Голландку смущает 1883 год рождения расстрелянного Григория. «Их» должен был родиться позже. В 1883 родился кто-то чужой. Голландцы не хотят оплакивать чужого и тем более ехать ради него в Хмельницкий архив.

И они пришли ко мне, эти Балицкие, пришли, потому что дело не в годе, дело в трех золотых часах. И в том, старый Симон, хотя какой старый, если в 1937-м ему было только пятьдесят четыре? Но дело в нем, в Симоне. Он все время хотел свою жену Мириам. Он хотел ее до свадьбы так сильно, что женился в семнадцать, и его отцу Израилю казалось, что это очень и очень рано. Но он хотел и женился. И хотел потом каждый день и каждую ночь. И за семь лет они родили семерых детей. Сначала Дебору, потом Руфь, потом Берту, потом Леонида, потом Григория, потом снова девочку, которую не нужно было называть. Потому что она выплеснулась из Мириам в момент любви. И вышло так, что Симон сам ее породил и сам умертвил своим неуемным супружеством. Последним родился Александр. Но умер от чего-то детского, очень быстрого Леня. И Мириам сказала: «Хватит. Ничего больше не будет. Не могу рожать, не могу хоронить. Все». Симон думал, что она шутит. Но Мириам была, как камень. «Что же мне – завязать его на узел?» Пожала плечами: «Как хочешь…» Симон пробовал на узел, но решил, что Америка – лучше, чем узел, который все время развязывался и тянул Симона к гулящим бабам.
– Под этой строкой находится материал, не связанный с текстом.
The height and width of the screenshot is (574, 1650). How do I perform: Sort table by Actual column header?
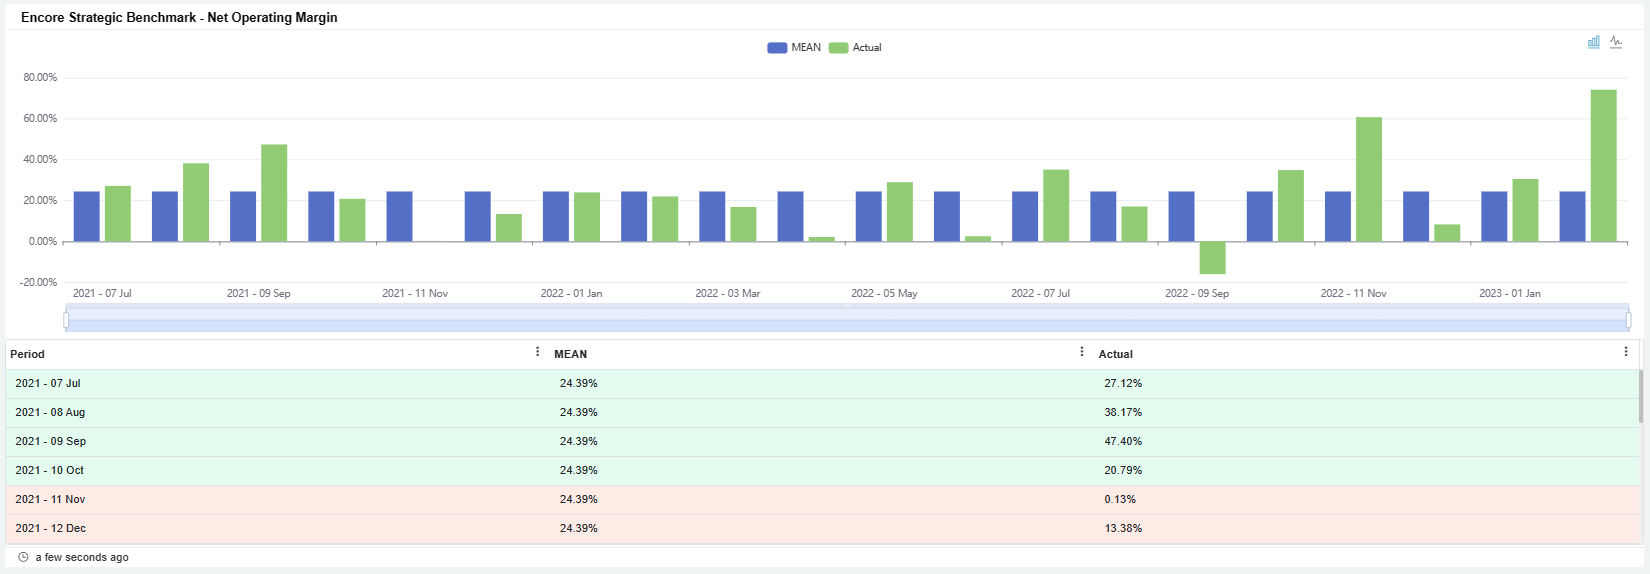tap(1115, 354)
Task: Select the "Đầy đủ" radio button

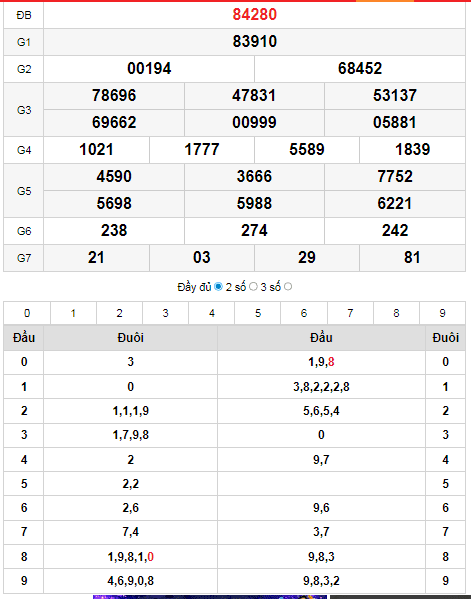Action: tap(218, 287)
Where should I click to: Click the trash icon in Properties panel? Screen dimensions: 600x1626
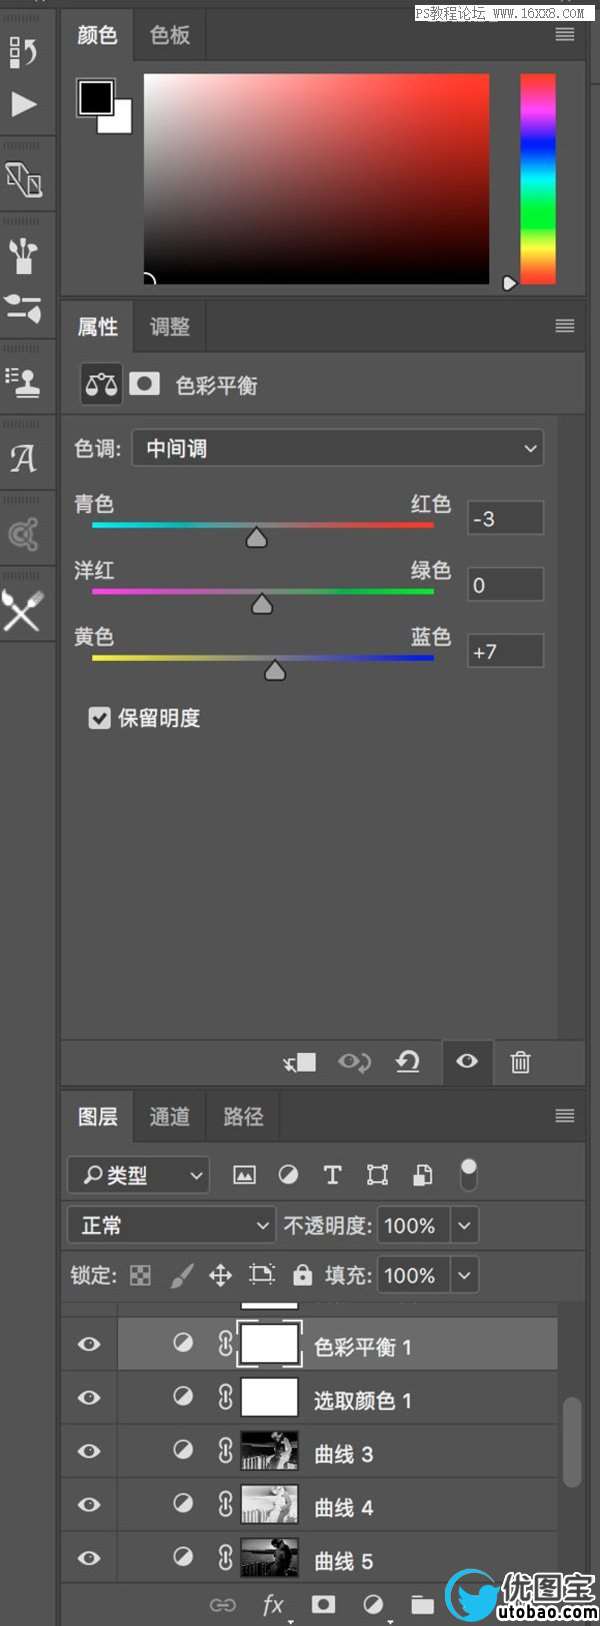point(520,1062)
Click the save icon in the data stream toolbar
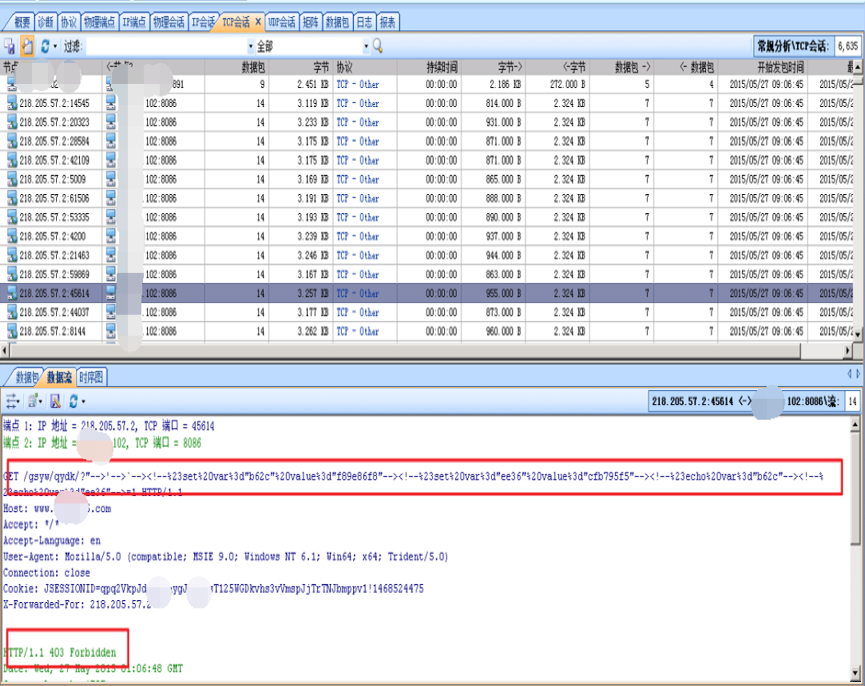The height and width of the screenshot is (686, 865). click(55, 401)
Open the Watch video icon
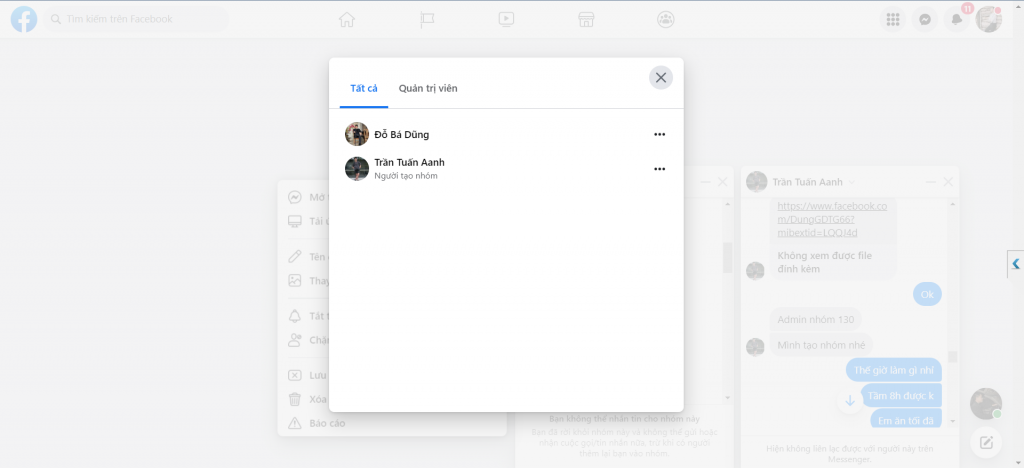This screenshot has height=468, width=1024. tap(507, 19)
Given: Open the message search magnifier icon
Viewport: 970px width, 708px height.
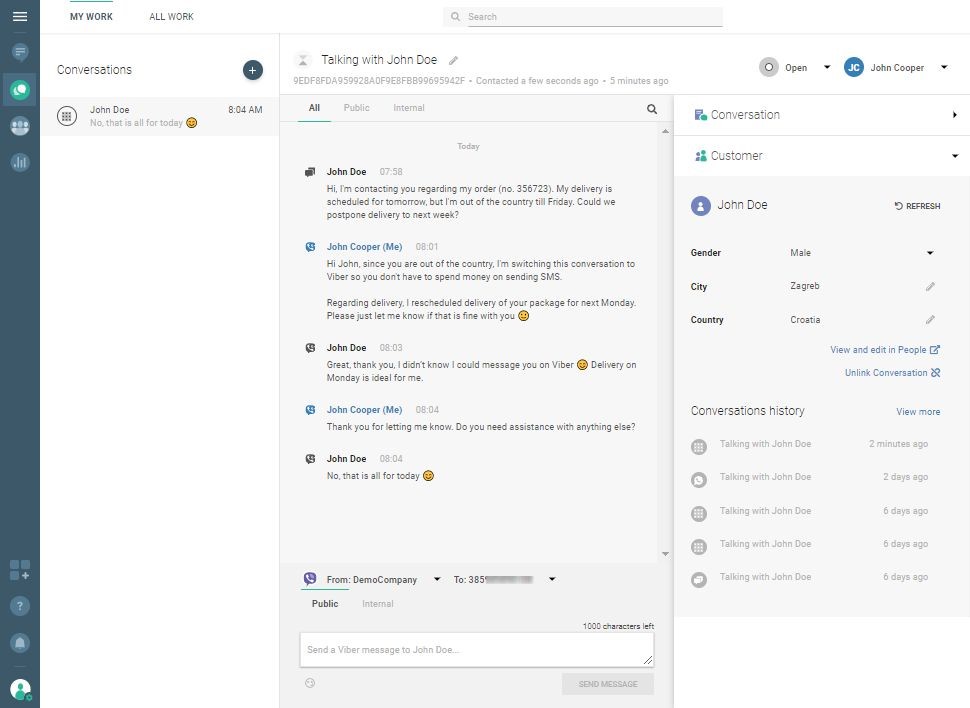Looking at the screenshot, I should click(652, 109).
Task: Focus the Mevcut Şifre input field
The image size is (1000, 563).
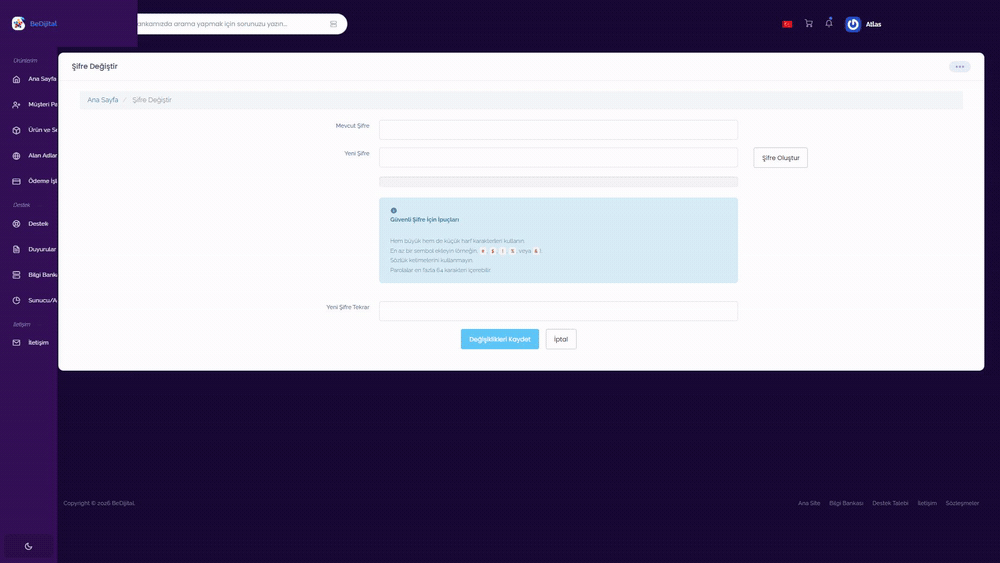Action: pos(558,129)
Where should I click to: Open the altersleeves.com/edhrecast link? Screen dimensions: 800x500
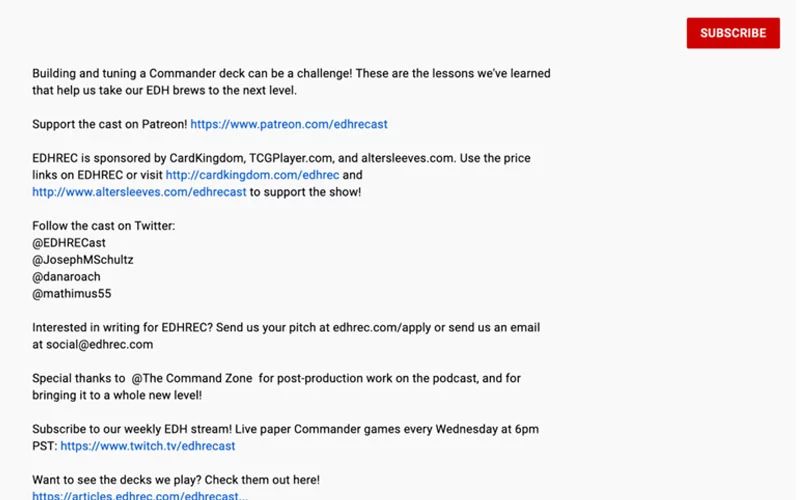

В Америке жил в Нью-Йорке, чинил часы. Говорил: «Я здесь, чтобы не рожать». Но спал с одной женщиной из Польши, которая пообещала, что детей не будет. За восемь лет – ничего такого. На похороны Мириам он, конечно, не успел. Приехал через полгода. Привез с собой золотые часы. Три штуки. Одни не забрал клиент. Клиента убили воры-подельники и тело сбросили в Гудзон. Про эти часы подельники не знали. Другие подарила женщина из Польши, потому что у нее с Симоном было все про любовь, а не про дружбу. Третьи он украл. Взялся чинить в последний американский день, когда билет на пароход уже был. Закрыл мастерскую и исчез. Симон – вор. Но ему часы были нужнее. Пятеро детей, три невесты.

Берта и Руфь уже были замужем, когда он вернулся. Приняли его сухо, с обидой за мать. Дебора, старшая, была в революции: люди говорили, что видели ее где-то в Москве, но адреса никто не знал, а потому надеялись исключительно на ее какую-нибудь прижизненную славу и на советскую печать, которая бы это отразила. Симон открыл часовую мастерскую, и сыновья согласились сесть с ним рядом. Алек, когда чуть подрос, то взял в аренду землю. Гриша с землей возиться не хотел. Но помогал и тут и там. Гриша был очень похож на Мириам. И, глядя на него, Симон думал, что надо было все-таки завязаться на узел, чтобы жить с ней, пусть и по-братски. Но с ней. Потом все отобрали – мастерскую, землю, коровник, два сарая, урожай на посев.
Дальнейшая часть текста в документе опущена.